Task directions
Count the lines of the data below that contain the string "size", with uppercase and lowercase letters treated as different. Reply with the number alone.

Records for processing
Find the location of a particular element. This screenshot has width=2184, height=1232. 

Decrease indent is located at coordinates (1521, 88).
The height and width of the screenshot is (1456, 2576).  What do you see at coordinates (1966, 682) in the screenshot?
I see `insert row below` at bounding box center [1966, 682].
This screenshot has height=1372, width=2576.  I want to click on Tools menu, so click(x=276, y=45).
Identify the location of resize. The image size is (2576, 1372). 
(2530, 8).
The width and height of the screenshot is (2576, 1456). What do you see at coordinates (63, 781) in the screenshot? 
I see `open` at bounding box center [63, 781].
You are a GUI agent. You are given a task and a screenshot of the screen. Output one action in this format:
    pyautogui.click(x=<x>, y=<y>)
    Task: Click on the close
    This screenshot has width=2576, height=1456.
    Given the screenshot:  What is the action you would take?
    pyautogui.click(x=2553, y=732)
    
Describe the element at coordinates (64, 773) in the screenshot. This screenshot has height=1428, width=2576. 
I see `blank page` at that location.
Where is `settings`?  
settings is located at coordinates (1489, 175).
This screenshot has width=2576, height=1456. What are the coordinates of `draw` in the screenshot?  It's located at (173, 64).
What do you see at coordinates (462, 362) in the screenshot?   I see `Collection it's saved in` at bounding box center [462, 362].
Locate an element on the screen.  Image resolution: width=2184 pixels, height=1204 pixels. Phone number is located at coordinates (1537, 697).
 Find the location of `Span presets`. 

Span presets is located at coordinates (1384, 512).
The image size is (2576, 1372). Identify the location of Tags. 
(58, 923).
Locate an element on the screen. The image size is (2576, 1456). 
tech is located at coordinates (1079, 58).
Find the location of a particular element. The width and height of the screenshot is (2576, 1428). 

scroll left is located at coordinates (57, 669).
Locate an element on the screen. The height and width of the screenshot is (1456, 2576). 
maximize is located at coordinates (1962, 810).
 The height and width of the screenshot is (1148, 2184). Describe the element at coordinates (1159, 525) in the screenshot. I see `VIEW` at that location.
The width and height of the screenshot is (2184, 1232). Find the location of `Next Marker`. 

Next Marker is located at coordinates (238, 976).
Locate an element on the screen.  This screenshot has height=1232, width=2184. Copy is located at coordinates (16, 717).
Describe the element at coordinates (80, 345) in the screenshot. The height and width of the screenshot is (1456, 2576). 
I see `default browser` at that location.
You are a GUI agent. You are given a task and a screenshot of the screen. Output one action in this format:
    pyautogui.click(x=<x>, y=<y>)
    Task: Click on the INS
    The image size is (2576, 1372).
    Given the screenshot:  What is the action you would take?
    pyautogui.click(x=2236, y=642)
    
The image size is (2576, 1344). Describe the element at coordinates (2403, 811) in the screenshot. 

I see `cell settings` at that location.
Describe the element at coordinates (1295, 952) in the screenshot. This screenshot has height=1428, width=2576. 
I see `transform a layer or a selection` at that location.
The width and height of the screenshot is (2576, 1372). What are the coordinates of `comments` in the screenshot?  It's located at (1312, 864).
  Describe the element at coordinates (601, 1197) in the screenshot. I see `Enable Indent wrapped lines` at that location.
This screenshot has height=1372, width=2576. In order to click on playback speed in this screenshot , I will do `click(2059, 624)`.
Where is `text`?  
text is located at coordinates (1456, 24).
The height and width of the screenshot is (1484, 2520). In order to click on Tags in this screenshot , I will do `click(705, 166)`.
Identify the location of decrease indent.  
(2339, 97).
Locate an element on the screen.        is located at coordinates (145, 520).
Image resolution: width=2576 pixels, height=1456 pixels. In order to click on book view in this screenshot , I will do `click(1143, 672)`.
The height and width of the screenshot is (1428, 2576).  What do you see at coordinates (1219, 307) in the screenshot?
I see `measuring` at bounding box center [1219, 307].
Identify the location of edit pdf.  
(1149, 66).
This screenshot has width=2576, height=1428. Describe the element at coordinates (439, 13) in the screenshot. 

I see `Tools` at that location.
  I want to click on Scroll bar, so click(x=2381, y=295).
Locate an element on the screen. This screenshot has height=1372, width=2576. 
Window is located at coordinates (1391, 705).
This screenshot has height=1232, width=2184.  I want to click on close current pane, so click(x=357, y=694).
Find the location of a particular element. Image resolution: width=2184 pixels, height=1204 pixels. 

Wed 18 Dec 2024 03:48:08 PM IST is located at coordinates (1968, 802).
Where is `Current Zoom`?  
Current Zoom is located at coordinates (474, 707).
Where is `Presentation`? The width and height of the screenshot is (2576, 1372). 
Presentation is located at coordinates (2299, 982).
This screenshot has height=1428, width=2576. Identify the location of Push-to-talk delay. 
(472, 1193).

Completed exercise
5